▸ **WHAT YOU ARE ASKED TO DO**
Write out each line of the rows below word for word, leaving out the pictures.

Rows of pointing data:
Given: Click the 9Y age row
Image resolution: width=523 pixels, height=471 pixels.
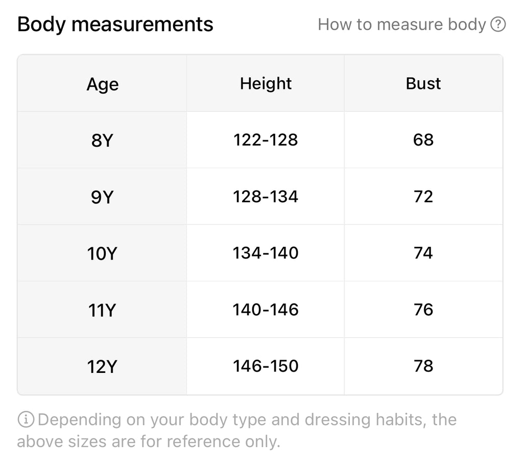Looking at the screenshot, I should [x=102, y=197].
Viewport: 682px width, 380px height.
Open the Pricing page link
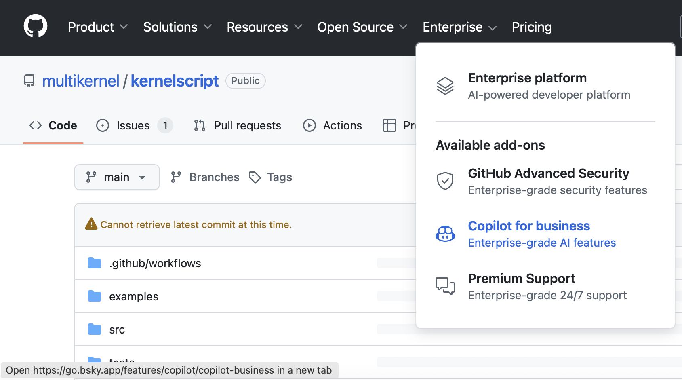(x=532, y=27)
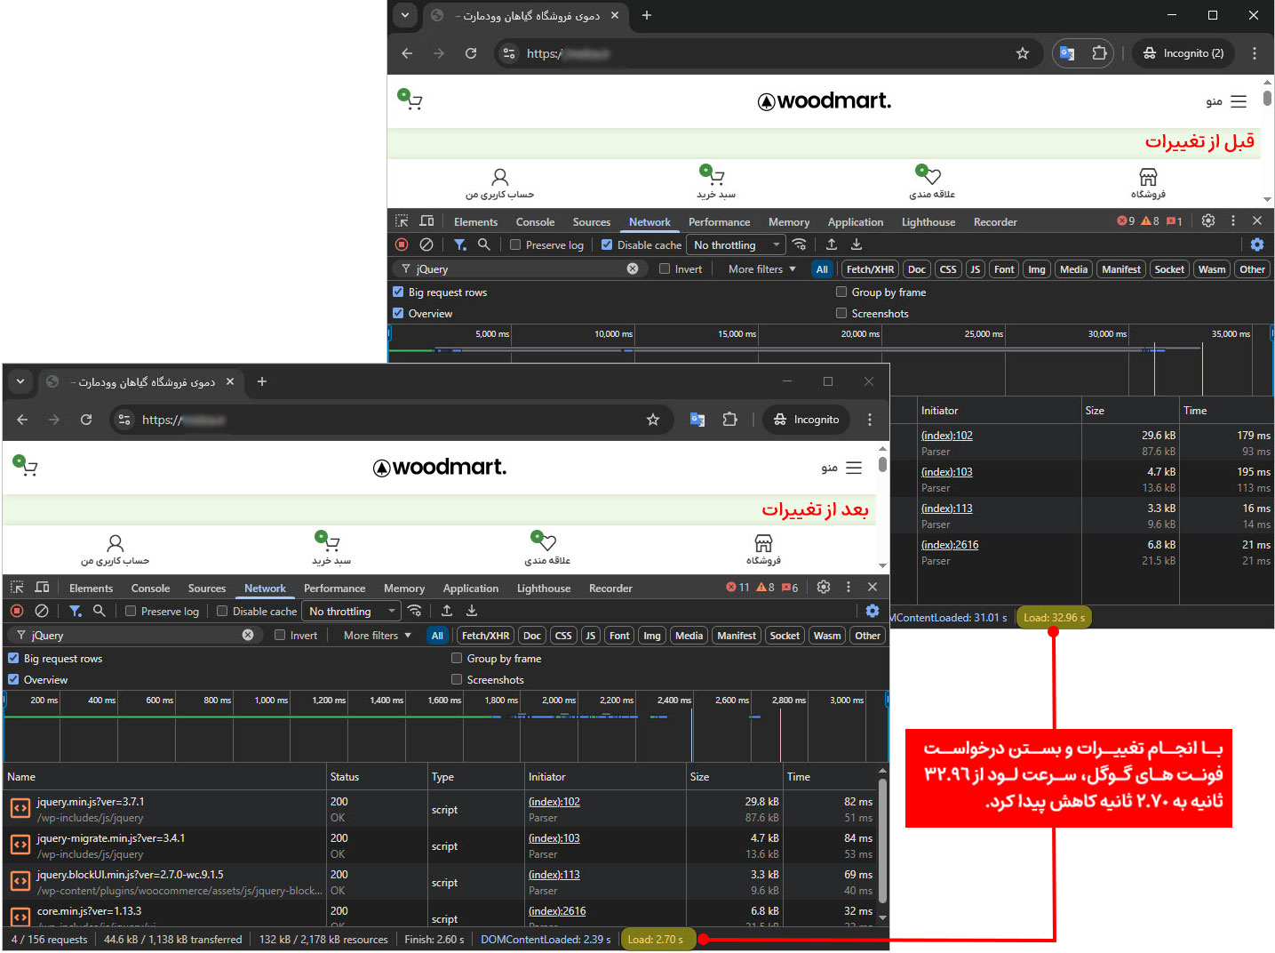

▸ **THE COMPLETED TASK**
Given: Click the 9Y age row
Image resolution: width=523 pixels, height=471 pixels.
Looking at the screenshot, I should [x=102, y=197].
Viewport: 682px width, 380px height.
Open the Pricing page link
(x=532, y=27)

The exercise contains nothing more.